Deloitte also provides a program called WorldClass, which includes educational programs for underprivileged young people, those with disabilities from rural areas.
KPMG and compassion
Not all CSR initiatives are a top-down affair, and many companies are seeing their employees taking the lead.
One example in Ukraine is the major international auditing and accounting firm KPMG, which has a number of philanthropic initiatives, especially in the capital.
A KPMG spokesperson told the Kyiv Post that their employees hold donation-focused charity days at their offices for Tabletochki, a children’s cancer charity, and others non-profits. They also run sponsored marathons and support homeless charities and animal shelters.
All of the company’s CSR initiatives are driven by employees rather than upper-management, and workers have a broad range of charitable interests.
But KPMG said managers support their employees with activities like workshops and pro bono training events. KPMG supports universities too, and student interns are often given the chance to become an employee at the firm. Other employees are involved in projects that support needy families in Ukraine’s southeastern Kherson region.
Support from Integrites
Kyiv-based international law firm Integrites is focused on using its extensive legal expertise in a way that gives back to the community, providing pro bono legal services to a number of charities, foundations and philanthropic associations.
A spokesperson mentioned Lifelover, Blagomay and the Ukrainian Helsinki Human Rights Union as notable examples. Blagomay is a charitable fund for orphans, Lifelover supports the disadvantaged elderly and the human rights union brings together 29 nonprofits that defend human rights in Ukraine, all benefiting from the pro bono legal services at Integrites.
At the same time, Integrites is strongly focused on schools that are nurturing a new generation of lawyers. Oleh Zahnitko, partner in the firm’s banking and finance practice, serves as a strategic advisor to the honorary president of the Kyiv School of Economics, Tymofiy Mylovanov, on a pro bono basis, and the firm has also worked closely with the
National University of the Kyiv-Mohyla Academy, launching multiple courses and initiatives there.
· · ·
ACTIVITIES >>
1 - Translate this sentence from the article on corporate giving in Ukraine into Spanish: "Not all CSR initiatives are a top-down affair, and many companies are seeing their employees taking the lead."
2 - Retype the passage of the article on corporate giving in Ukraine from "Deloitte also provides" up to and including "from rural areas.".
3 - According to the article on corporate giving in Ukraine, why is KPMG presented as an example? Answer in one to three sentences.
None of the tasks uses the items placed after the article on corporate giving in Ukraine.

SOURCE INFORMATION >>
· · ·
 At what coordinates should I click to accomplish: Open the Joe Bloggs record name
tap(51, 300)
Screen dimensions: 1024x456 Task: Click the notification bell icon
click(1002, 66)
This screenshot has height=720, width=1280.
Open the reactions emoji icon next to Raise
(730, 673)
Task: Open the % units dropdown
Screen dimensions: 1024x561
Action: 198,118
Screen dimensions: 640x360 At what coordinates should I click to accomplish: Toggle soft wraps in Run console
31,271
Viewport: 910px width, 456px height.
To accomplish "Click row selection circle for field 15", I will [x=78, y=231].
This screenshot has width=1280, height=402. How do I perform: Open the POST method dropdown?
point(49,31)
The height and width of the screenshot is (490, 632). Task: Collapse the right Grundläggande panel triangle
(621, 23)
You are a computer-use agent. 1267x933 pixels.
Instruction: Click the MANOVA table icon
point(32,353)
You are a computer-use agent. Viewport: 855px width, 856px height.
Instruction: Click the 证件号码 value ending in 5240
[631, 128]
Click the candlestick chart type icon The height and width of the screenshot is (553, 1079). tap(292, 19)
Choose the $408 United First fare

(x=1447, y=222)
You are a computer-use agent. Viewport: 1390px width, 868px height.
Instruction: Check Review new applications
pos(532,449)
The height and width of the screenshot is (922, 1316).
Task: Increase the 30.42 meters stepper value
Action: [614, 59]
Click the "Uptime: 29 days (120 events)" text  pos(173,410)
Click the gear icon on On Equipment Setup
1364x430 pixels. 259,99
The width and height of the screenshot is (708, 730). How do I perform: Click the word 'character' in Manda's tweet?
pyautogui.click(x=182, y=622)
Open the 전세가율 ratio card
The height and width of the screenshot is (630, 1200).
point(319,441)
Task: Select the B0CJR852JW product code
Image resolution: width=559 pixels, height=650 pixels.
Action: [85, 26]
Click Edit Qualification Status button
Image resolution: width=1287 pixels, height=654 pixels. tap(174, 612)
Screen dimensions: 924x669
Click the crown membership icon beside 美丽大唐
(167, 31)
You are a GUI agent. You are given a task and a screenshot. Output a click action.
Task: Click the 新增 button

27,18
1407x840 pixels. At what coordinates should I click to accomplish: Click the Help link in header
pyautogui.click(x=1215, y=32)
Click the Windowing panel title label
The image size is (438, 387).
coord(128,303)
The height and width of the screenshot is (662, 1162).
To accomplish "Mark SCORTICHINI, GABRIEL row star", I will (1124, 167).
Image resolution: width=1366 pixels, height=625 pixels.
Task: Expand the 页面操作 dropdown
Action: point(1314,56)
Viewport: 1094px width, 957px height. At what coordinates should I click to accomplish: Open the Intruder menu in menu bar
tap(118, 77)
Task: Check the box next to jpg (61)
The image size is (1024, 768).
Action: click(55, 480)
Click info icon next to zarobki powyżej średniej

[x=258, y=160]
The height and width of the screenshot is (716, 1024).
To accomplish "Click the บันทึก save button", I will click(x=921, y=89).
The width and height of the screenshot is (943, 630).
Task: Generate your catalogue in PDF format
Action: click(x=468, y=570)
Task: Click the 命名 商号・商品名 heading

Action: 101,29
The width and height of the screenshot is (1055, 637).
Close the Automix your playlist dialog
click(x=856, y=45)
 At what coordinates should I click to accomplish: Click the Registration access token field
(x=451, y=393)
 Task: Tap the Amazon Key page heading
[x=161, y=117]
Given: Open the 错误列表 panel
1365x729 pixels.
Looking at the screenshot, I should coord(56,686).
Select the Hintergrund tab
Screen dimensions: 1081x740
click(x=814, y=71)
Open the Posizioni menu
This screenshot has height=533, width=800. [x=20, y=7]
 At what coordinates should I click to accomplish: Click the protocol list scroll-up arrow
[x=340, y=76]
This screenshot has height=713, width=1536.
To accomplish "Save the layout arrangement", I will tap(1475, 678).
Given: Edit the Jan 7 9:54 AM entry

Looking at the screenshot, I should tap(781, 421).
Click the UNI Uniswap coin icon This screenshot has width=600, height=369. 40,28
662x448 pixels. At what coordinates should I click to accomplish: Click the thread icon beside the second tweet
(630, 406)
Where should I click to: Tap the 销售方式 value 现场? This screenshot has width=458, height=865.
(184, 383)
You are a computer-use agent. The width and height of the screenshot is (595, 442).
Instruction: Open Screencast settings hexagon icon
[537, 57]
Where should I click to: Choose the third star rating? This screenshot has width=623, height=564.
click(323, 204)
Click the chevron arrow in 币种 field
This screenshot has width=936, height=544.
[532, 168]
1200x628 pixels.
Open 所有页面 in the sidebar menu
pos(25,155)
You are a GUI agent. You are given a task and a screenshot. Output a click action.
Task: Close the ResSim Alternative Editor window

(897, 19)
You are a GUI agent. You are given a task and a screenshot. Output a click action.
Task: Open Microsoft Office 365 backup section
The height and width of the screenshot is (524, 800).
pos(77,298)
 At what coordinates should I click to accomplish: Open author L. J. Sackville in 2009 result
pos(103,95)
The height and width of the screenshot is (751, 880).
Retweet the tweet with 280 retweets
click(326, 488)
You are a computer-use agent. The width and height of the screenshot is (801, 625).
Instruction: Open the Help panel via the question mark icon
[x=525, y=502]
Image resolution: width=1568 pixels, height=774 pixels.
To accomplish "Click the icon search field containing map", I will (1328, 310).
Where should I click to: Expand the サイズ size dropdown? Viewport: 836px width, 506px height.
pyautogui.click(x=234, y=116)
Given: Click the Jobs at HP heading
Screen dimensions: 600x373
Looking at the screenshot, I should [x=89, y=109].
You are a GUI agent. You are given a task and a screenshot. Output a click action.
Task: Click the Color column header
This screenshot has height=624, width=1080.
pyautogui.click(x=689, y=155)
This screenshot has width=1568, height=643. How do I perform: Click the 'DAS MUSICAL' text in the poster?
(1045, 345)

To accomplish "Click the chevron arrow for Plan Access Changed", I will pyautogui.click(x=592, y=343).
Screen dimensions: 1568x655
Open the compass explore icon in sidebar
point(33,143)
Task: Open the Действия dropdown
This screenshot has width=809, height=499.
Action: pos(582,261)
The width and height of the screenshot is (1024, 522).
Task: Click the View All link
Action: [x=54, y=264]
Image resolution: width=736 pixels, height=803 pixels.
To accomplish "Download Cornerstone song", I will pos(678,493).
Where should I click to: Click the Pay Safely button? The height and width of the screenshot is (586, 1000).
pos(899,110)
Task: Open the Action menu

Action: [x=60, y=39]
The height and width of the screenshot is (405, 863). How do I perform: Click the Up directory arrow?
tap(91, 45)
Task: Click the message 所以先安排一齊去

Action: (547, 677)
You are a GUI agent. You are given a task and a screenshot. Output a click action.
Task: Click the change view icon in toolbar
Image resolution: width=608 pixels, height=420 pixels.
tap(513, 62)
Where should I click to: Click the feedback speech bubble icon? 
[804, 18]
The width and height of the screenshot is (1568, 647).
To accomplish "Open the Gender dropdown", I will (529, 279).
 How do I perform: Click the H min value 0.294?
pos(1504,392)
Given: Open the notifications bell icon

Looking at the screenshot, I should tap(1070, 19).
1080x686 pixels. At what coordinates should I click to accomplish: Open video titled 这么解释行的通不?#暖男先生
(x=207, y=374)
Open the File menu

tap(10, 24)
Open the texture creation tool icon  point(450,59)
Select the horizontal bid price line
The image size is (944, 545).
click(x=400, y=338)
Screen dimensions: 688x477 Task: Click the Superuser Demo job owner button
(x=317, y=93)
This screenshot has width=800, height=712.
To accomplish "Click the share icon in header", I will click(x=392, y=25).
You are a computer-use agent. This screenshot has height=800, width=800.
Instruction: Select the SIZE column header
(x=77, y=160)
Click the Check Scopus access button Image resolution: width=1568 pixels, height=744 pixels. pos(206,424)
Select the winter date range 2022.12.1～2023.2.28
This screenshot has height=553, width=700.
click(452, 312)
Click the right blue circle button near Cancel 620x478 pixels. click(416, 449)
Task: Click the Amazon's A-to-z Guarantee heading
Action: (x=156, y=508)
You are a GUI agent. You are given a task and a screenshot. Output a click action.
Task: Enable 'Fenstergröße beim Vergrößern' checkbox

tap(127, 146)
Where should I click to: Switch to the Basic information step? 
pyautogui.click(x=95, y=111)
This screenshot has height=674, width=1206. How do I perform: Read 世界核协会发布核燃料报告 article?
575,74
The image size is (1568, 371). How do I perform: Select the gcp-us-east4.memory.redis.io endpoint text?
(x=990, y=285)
· · ·
REPLIES >>
1 - No todas las iniciativas de RSC se deciden desde arriba, y muchas empresas están viendo cómo sus empleados toman la iniciativa.

2 -
Deloitte also provides a program called WorldClass, which includes educational programs for underprivileged young people, those with disabilities from rural areas.

3 - KPMG shows that not all CSR initiatives come from the top and that employees can take the lead. All of its CSR initiatives are driven by employees rather than upper management.